[for the masochists among you]

Topic: Personal
It occurs to me that what with all these posts about my NaNoWriMo novel, some of you might want to read the thing. To you, I say two things:

1. ARE YOU INSANE?

2. If you really wanna read this beast in its current wandery form, in which tone shifts every four pages and I go into nightmarish detail about transferring trains and ordering dinner, let me know and I’ll consider emailing it to you.

[nanowrimo day 18]

Topic: Personal
Okay, I recognize that if there’s anything worse than a self-indulgent novel, it’s someone talking endlessly about writing a self-indulgent novel. Nevertheless, it’s my blog, and I’ll cry if I want to. Plus, I admit that I just really like seeing that blue bar of woids get longer and longer. However, at the end of this month, while the NaNo novel won’t be done, the NaNo posts will be.

In the meantime: progress today was good. I was getting bogged down over the last couple of days, but I freed myself up, remembered I was writing fiction, not my memoirs, so I could do whatever I wanted. That helped.

Zokutou word meterZokutou word meter
31,814 / 50,000
(63.0%)

[a note on comments]

Topic: About This Blog
So far, this new comment feature is working out well. I’m a little sad, though, that some of the most interesting comments are anonymous. Come on, folks! Leave me some sorta clue! I mean, at least if you’re someone who actually knows me.

[nanowrimo day 17]

Topic: Personal
Some days, the writing just sucks. Today was one of those days. I’m feeling certain that much of what I’ve written yesterday and today will have to be deleted. But hey, it’s words. I made my minimum total for today, although not my daily quota. Ah, well.

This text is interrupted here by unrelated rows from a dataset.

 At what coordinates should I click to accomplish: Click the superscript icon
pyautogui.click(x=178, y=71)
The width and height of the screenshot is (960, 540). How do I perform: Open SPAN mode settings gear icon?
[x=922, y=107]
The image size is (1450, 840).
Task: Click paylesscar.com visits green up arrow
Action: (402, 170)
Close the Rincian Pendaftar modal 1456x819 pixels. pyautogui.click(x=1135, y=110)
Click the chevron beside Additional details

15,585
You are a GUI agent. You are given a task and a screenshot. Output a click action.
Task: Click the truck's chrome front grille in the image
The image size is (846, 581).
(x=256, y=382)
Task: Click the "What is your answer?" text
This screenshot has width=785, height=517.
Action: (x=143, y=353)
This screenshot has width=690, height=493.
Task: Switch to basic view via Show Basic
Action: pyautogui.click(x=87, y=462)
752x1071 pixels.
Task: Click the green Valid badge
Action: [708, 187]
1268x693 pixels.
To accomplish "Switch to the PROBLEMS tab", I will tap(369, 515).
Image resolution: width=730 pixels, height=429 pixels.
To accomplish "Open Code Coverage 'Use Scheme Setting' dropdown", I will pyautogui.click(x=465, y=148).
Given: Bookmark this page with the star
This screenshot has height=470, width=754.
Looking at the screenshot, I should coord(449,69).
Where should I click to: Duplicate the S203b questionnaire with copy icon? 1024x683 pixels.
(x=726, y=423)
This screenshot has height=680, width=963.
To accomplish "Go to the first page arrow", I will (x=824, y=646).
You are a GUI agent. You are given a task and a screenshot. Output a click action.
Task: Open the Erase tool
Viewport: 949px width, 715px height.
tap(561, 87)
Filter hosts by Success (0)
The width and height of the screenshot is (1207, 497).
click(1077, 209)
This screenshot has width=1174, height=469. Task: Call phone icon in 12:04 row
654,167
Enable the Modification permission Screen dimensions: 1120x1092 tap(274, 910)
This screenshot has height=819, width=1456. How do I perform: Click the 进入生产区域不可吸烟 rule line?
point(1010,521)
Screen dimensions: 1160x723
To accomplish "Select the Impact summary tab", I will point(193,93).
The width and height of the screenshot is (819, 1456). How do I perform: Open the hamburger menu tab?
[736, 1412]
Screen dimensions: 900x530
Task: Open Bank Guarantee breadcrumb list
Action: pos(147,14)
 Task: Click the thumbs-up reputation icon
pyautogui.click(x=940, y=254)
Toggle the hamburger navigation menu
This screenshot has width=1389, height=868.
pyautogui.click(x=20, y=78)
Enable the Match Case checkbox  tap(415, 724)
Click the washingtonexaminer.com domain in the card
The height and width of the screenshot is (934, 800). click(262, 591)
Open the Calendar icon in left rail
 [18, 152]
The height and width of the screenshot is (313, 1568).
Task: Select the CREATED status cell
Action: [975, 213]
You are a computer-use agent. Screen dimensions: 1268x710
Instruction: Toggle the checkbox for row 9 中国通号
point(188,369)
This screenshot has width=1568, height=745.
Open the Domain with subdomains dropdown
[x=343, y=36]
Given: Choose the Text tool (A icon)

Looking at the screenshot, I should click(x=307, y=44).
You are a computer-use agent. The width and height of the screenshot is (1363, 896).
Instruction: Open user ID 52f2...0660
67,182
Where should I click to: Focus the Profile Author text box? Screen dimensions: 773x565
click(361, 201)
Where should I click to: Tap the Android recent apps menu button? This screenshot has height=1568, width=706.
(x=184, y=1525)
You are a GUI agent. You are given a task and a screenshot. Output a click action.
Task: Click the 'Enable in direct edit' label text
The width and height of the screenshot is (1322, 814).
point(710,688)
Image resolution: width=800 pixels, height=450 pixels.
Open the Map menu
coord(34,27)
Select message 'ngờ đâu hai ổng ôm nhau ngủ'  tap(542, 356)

Zokutou word meterZokutou word meter
28,982 / 50,000
(57.0%)

[nanowrimo day 15]

Topic: Personal
After taking three days off from the novel, writing today was like pulling teeth. I was unsure where exactly to go with the novel, what the next step was. What got me going again was a complicated chain of associations: my main character (again, a proxy for myself) is in a Hindu temple town, so I sent him to visit the temple. This led to a digression into Hindu theology and how bizarre my MC finds Hinduism. And that, in turn, opened out into a long section, still in the process of being written, on his (my) curious religious background, a mixture of New York secular Jewish, California hippie and Chassidic orthodox Judaism.

That should keep me busy for a few thousand words.

So here I am on Day 15, still ahead of schedule, and up over the 50 percent mark.

Zokutou word meterZokutou word meter
25,108 / 50,000
(50.0%)

[a brief for the defense]

Topic: Culture
The latest issue of The New Yorker has a poem in it that says beautifully something that I have thought for a long time but never quite had the words for. Unfortunately, the poem isn’t posted online, but here it is:

A Brief for the Defense

Sorrow everywhere. Slaughter everywhere. If babies
are not starving someplace, they are starving
somewhere else. With flies in their nostrils.
But we enjoy our lives because that’s what God wants.
Otherwise mornings before summer dawn would not
be made so fine. The Bengal tiger would not
be fashioned so miraculously well. the poor women
at the fountain are laughing together between
the suffering they have known and the awfulness
in their future, smiling and laughing while somebody
in the village is very sick. There is laughter
every day in the terrible streets of Calcutta,
and the women laugh in the cages of Bombay.
If we deny our happiness, resist our satisfaction,
we lessen the importance of their deprivation.
We must risk delight. We can do without pleasure,
but not delight. Not enjoyment. We must have
the stubbornness to accept our gladness in the ruthless
furnace of this world. To make injustice the only
measure of our attention is to praise the Devil.
If the locomotive of the Lord runs us down,
we should give thanks that the end had magnitude.
We must admit there will be music despite everything.
We stand at the prow again of a small ship
anchored late at night in the tiny port
looking over to the sleeping island: the waterfront
is three shuttered cafes and one naked light burning.
To hear the faint sound of oars in the silence as a rowboat
comes slowly out and then goes back is truly worth
all the years of sorrow that are to come.

– Jack Gilbert

[nanowrimo day 9]

Topic: Personal
I’m still ahead of schedule, still cranking along, although by now I’m pretty sure that this won’t be finished at 50,000 words. As it is, I’ve spent a good 20 pages just getting my character from Goa to Pushkar by train, bus, rickshaw and donkey cart. God forbid he ever actually does anything interesting.